### Exercise brief
Go through the data and copy each line where the word "Given" shows up.

BEGIN

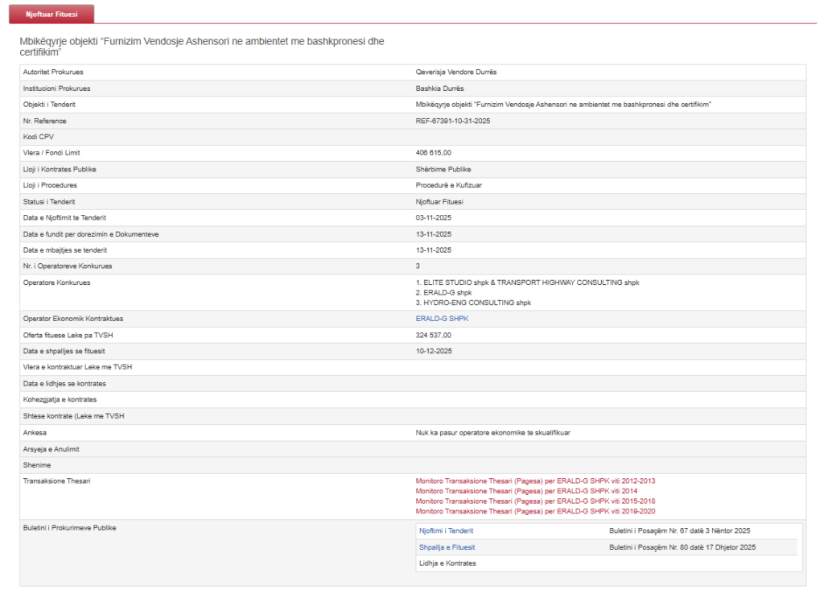824x598 pixels.
Task: Open treasury transactions for ERALD-G 2019-2020
Action: click(x=535, y=511)
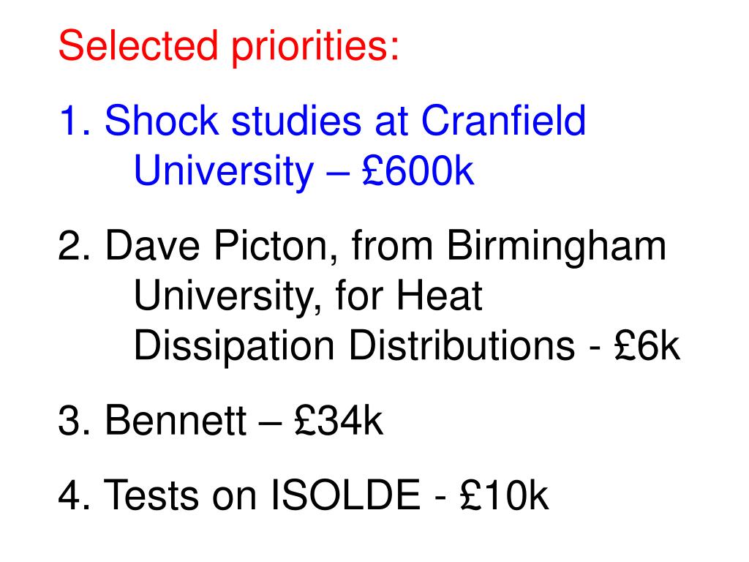Image resolution: width=749 pixels, height=562 pixels.
Task: Click the '£34k' amount
Action: point(339,421)
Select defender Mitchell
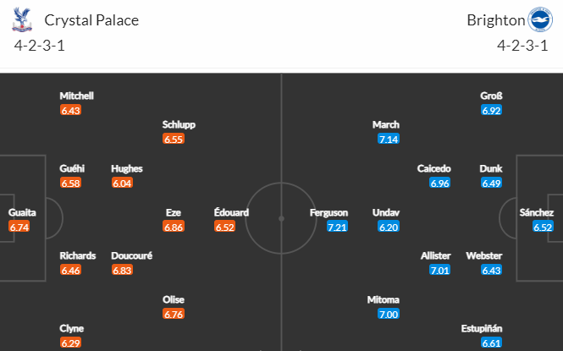 click(76, 96)
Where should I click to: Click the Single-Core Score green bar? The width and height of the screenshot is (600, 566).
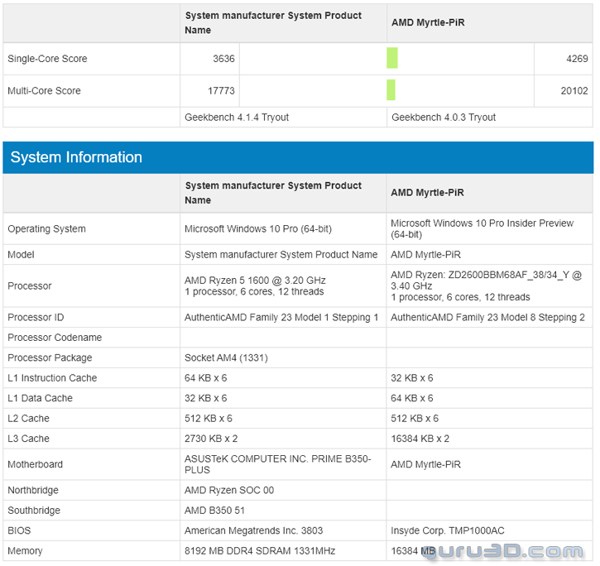click(x=391, y=59)
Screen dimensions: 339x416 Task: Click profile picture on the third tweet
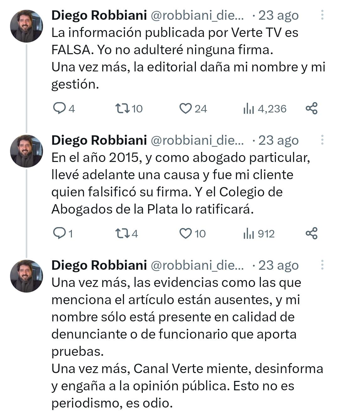point(26,276)
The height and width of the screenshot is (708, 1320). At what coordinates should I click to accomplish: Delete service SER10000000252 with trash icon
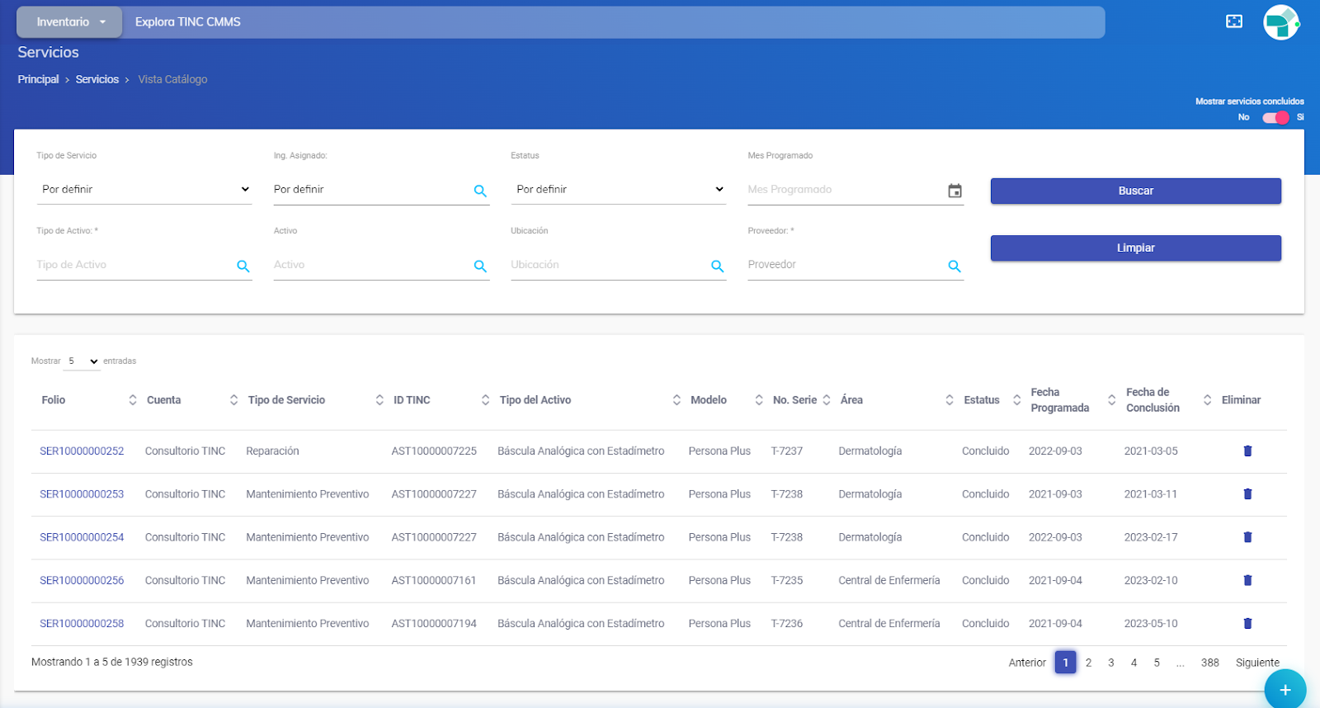pyautogui.click(x=1247, y=451)
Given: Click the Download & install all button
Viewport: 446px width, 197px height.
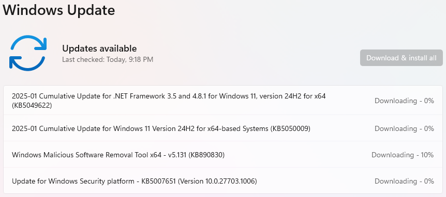Looking at the screenshot, I should [402, 58].
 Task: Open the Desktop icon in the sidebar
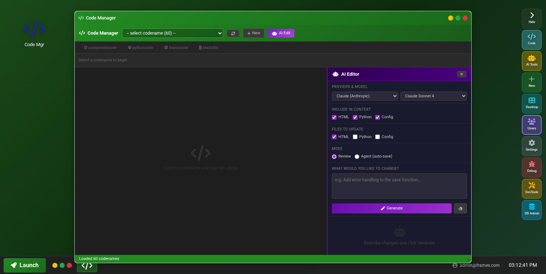point(532,103)
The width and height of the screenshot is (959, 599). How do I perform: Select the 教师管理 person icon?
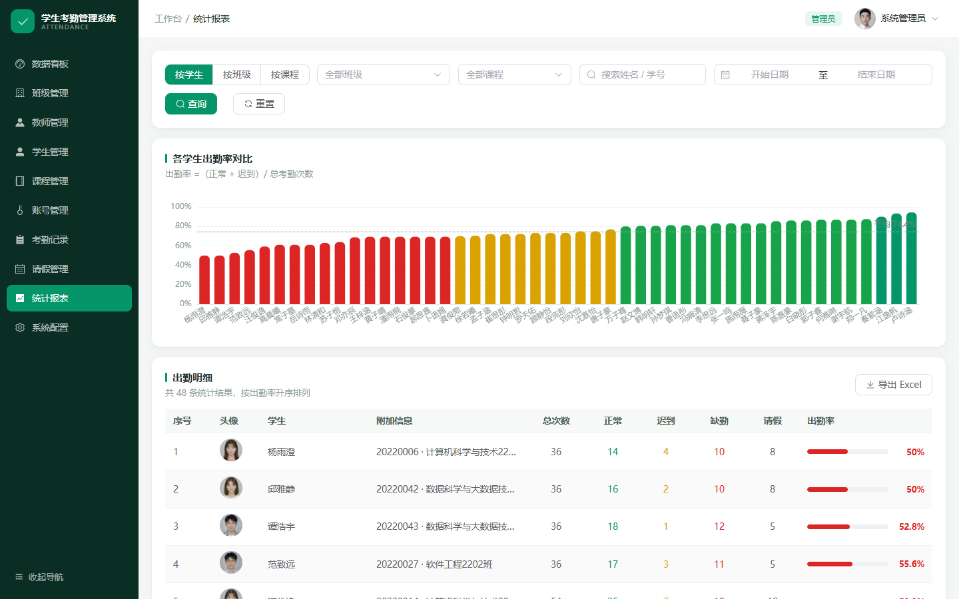(x=20, y=122)
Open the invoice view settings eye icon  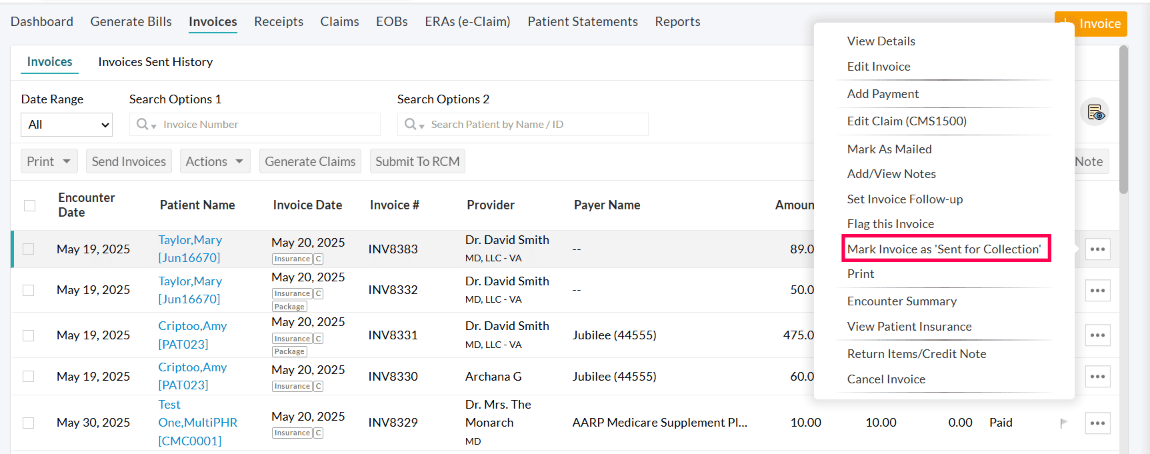(1095, 112)
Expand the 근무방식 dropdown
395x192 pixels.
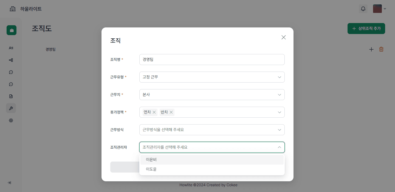pyautogui.click(x=212, y=130)
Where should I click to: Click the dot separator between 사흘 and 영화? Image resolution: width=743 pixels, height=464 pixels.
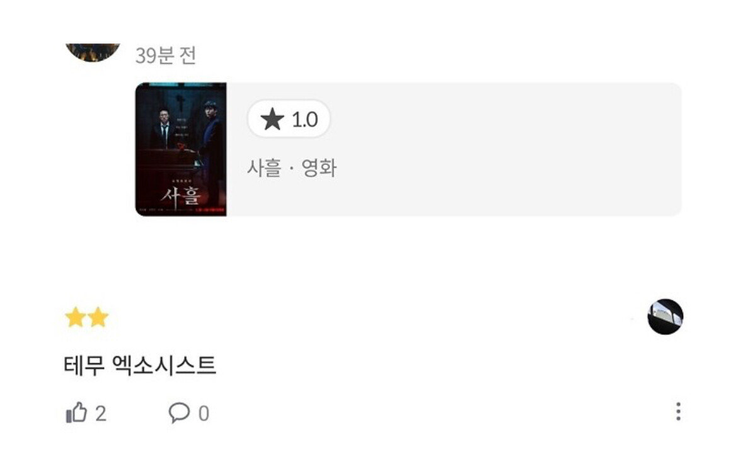[291, 168]
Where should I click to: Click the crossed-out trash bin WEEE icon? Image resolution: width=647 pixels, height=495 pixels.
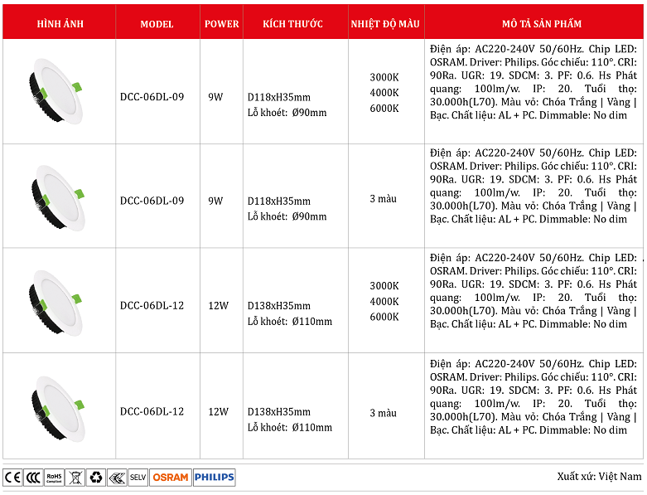75,477
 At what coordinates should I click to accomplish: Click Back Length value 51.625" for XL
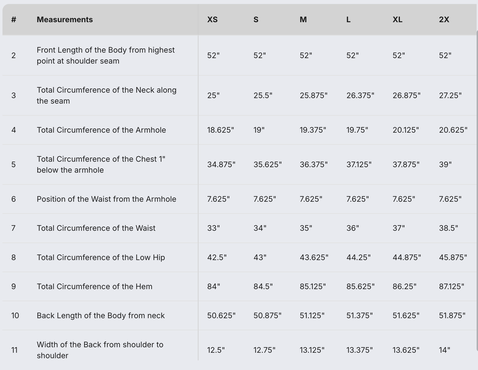406,315
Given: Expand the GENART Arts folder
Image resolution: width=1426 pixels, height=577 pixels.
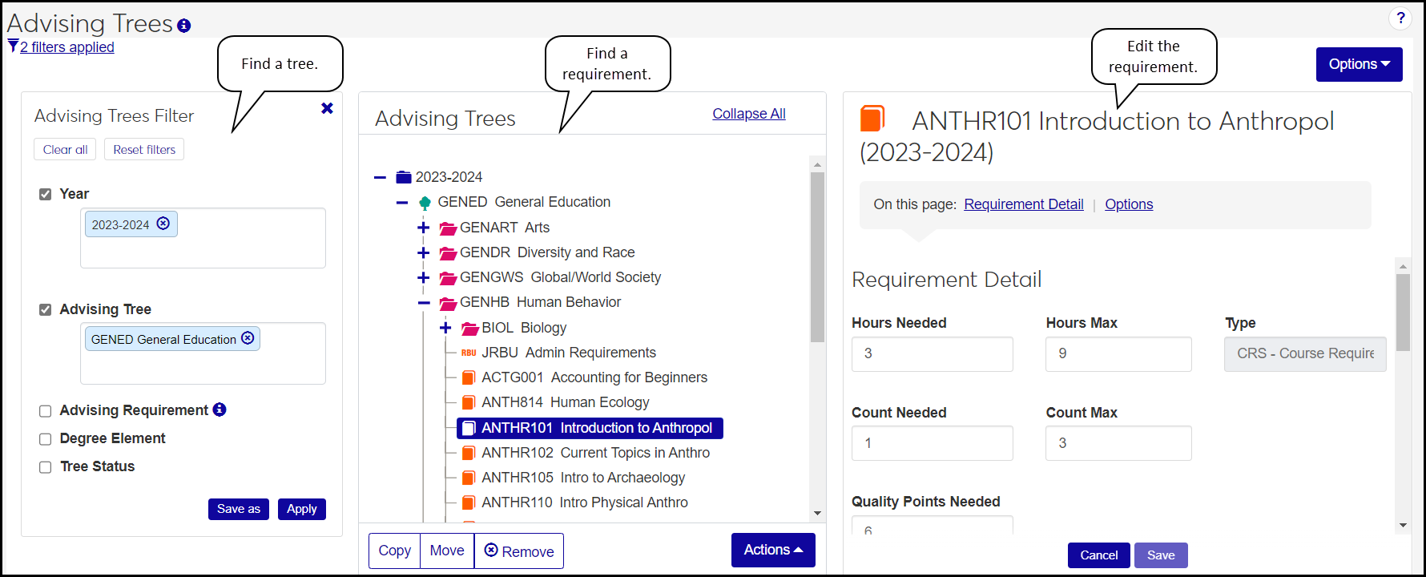Looking at the screenshot, I should (424, 228).

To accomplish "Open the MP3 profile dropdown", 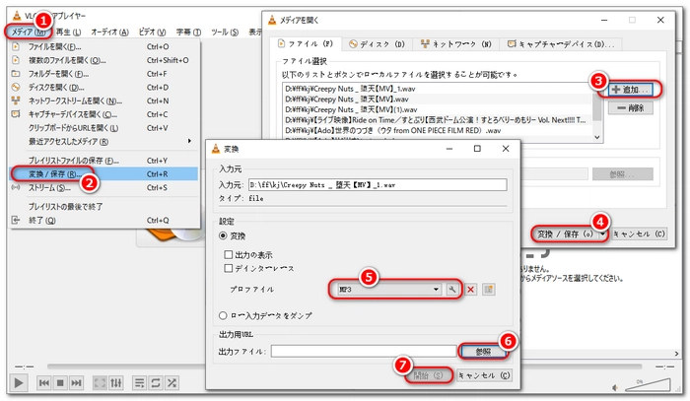I will click(436, 289).
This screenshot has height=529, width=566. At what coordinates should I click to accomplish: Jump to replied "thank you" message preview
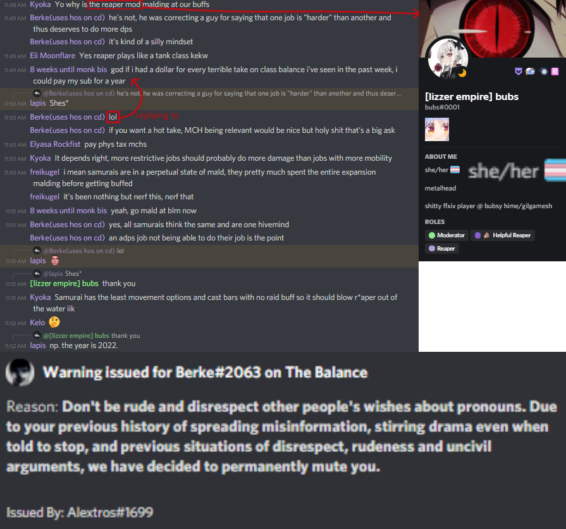pos(92,335)
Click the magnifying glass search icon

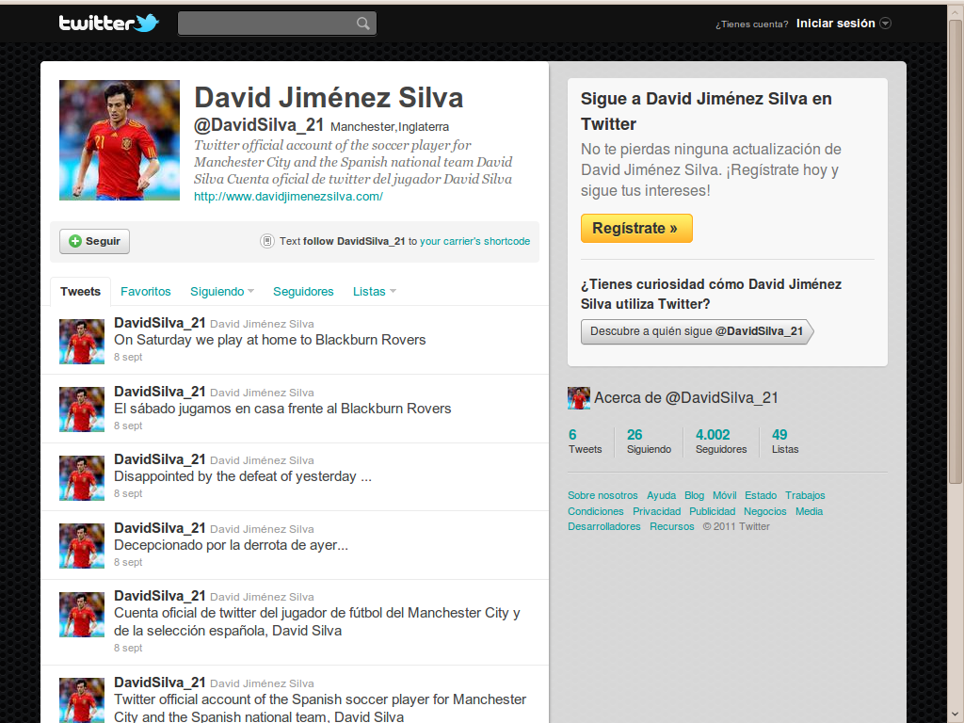click(x=363, y=23)
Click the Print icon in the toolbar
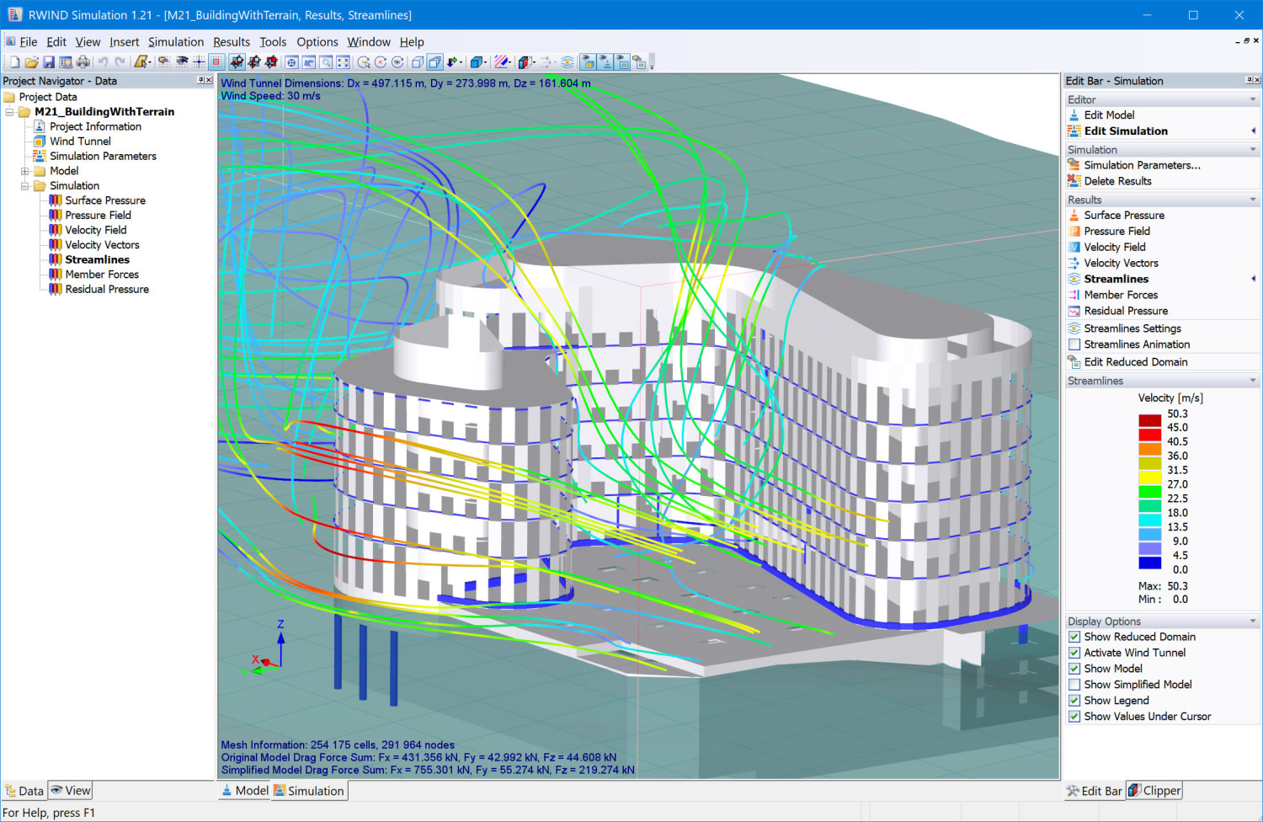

END

### Exercise solution
Given: Click the Download & install all button
Given: Expand the GENART Arts folder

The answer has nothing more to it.